このような分析自体、作品の中にその時代の空気が大きく投影されていることがわかって、とても興味深いものです。しかし、石毛さんは、未来像の分析にとどまらずに、一歩進んで、では、現代に生きる私たちは、これからどんな未来を夢見るのか、と問いかけます。石毛さんは、環境問題は、地球の未来の姿を想定することなしにあつかえないといいます。そして、どんな未来を望むのか、自らに問いかけることこそ、私たちひとりひとりが環境問題にどう関わればいいのかという答えを用意するのだし、それこそが「環境倫理学」なのだと訴えます。

 私たちは、本書の中で取り上げられた作品の多くが夢見た未来の代表、21世紀にすでに生きています。そうやって改めて周りを見渡してみると、石毛さんが紹介した三つの未来、「地続きの未来」、「世界の断絶」、「終わらない日々」は、じつは全部現実になっているのではないかと思います。今、私たちは携帯電話やコンピュータ、さまざまな家電製品に囲まれ、連休には海外に気軽に出かけます。これはある意味で「地続きの未来」が実現したといえるでしょう。そして今回の地震と津波では、悲しいことに数多くの町が一瞬で姿を消しました。原子力発電所の爆発は、立ち入ることさえできない地域を生み出しました。被災地はもちろん、その外でも、それまでの日常が断ち切られたといえないでしょうか。戦争やテロも同じ衝撃をもたらします。深刻化する環境問題、長期にわたる経済や政治の低迷、容赦のない高齢化の波、冷戦後の世界情勢は、「終わらない日々」そのものです。

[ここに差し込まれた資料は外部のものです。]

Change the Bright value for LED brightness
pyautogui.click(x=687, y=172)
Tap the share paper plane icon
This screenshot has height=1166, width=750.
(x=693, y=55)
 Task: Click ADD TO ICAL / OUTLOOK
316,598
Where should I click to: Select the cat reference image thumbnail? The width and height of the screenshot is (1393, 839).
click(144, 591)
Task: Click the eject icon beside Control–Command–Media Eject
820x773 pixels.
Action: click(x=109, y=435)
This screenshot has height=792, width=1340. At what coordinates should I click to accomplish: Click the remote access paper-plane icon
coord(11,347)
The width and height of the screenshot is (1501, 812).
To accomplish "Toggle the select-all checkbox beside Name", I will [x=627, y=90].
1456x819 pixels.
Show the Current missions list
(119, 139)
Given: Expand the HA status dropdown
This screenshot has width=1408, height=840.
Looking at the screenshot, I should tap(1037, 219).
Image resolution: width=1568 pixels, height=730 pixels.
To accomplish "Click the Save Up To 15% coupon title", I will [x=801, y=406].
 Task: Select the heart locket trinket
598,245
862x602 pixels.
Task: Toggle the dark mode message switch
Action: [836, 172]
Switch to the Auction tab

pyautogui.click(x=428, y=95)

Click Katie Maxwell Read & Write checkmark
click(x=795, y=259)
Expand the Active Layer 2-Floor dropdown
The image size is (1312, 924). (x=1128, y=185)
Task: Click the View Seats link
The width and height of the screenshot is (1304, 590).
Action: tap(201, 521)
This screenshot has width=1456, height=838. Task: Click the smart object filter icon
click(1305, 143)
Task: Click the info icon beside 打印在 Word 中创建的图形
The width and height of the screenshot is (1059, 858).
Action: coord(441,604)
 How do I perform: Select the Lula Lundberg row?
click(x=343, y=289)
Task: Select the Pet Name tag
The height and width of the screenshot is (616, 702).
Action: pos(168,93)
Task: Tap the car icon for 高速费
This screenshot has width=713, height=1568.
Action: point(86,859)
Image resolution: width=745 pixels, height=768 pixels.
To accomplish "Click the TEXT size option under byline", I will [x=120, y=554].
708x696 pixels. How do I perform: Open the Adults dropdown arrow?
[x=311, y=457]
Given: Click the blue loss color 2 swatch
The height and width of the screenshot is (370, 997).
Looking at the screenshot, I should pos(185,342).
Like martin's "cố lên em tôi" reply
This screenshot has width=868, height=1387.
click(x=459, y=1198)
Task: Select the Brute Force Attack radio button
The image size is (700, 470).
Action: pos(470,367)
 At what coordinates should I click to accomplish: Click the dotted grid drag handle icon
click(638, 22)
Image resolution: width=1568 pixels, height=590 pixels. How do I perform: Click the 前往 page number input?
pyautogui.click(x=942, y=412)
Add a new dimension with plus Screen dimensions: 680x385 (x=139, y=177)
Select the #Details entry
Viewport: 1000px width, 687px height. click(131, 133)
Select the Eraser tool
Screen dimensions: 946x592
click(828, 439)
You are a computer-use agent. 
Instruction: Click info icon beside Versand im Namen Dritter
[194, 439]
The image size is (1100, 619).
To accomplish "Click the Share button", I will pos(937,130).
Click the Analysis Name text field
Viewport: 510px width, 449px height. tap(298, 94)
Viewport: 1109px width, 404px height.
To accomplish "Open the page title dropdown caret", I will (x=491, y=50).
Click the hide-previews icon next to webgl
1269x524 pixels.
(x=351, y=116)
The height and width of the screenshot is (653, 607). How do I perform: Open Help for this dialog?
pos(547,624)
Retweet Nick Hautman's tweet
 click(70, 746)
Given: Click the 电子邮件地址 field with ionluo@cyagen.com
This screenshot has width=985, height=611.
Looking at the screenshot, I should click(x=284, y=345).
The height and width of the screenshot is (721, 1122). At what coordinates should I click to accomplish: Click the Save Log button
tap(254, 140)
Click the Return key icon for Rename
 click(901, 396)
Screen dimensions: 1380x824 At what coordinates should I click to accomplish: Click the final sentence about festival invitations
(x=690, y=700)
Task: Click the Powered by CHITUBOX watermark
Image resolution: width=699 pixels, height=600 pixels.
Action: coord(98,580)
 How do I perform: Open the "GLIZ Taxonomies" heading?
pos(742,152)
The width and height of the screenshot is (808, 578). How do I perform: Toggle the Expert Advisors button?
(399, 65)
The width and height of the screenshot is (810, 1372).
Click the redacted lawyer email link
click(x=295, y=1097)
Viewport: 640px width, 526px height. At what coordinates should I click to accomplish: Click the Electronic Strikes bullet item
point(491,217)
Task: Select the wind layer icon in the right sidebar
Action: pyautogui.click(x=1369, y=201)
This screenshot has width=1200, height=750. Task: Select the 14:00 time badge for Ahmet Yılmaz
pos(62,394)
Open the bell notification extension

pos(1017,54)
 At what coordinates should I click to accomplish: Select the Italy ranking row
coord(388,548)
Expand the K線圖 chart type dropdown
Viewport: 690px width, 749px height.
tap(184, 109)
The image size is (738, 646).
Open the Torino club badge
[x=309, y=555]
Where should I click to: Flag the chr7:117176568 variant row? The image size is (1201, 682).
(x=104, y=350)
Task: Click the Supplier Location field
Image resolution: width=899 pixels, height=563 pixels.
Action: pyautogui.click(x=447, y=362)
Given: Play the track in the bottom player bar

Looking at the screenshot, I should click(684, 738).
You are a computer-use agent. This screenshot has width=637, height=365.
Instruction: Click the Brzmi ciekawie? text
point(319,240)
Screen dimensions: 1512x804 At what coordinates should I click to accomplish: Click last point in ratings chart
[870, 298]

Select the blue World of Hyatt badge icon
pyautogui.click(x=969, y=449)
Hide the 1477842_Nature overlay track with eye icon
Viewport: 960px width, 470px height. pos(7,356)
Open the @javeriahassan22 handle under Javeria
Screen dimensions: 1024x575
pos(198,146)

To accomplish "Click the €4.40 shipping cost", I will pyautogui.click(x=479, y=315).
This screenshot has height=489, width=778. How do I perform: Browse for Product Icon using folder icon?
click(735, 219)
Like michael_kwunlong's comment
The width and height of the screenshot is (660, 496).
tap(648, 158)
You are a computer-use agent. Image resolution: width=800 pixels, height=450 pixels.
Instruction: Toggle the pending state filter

私たちの前には、どんな世界が待っているのでしょうか。今日、だれもがその答えを求めながら、不安を感じているのではないでしょうか。私たちが前を向いて生きていくためには、何かはっきりした未来像が必要なのです。石毛さんは、環境倫理学の立場から、前向きな未来像を作るためには、まず何よりも、私たちが地球という小さな星に住み、限られた資源やほかの生き物とうまく折り合いをつけていく道を考えることが必要だといいます。環境問題をまじめに考えるのは、何も窮屈な校則や道徳で生活をしばるというのではなく、積極的に未来を考えることにほかならないのだ、と。深く納得させられました。

とはいえ、個人的には、地球という星の限界を乗り越えるために、宇宙に飛び出す夢も積極的に考えるときに来ているのではないかとも思っています。私たちは、今や自由に行き来が可能な世界に住んでいると思いがちですが、実際には数多くの国境線に囲まれ、これを維持するためにこれほど軍事費に力を割いている時代もないでしょう。軍事費のほんの数パーセントだけでも、月や火星、宇宙の探査のために回せないものでしょうか。私たちのちっぽけな存在を実感し、資源の限界や環境問題の大切さに本当に気付いて、前向きで壮大な未来を考えるために、じつに安い投資だと思うのですが。

私たちが生きるために未来を思い描くことがとても大切という、すごく大事なことをまじめに考えさせられる一冊でした。

(内山純蔵 総合地球環境学研究所)

コメント

  1. kancho- より:

    「漫画」のいい評論は多いが、実物が出てこない。写真、絵画などイメージ系は、引用しようとすると莫大な費用がかかるからだ。それは、梅棹忠夫写真展をやったとき、本人(肖像権)、撮影者、管理者(出版社など)でがんじがらめになり、苦しかった。元凶はアメリカのような気もするのだが、文章や研究成果はパクラレ放題なのにねー。むつかしいもんです。

  2. 長江 より:

    マンガには縁遠いおばあさん世代にもなるほどと納得させる説得力。ただ、ターゲットとしている16~19歳にはとっつきにくいかな。いっそのこと章立てのタイトルを「鉄腕アトム」「ドラエもん」「風の谷のナウシカカ」……としたら、なんだ、なんだと入りやすいかも。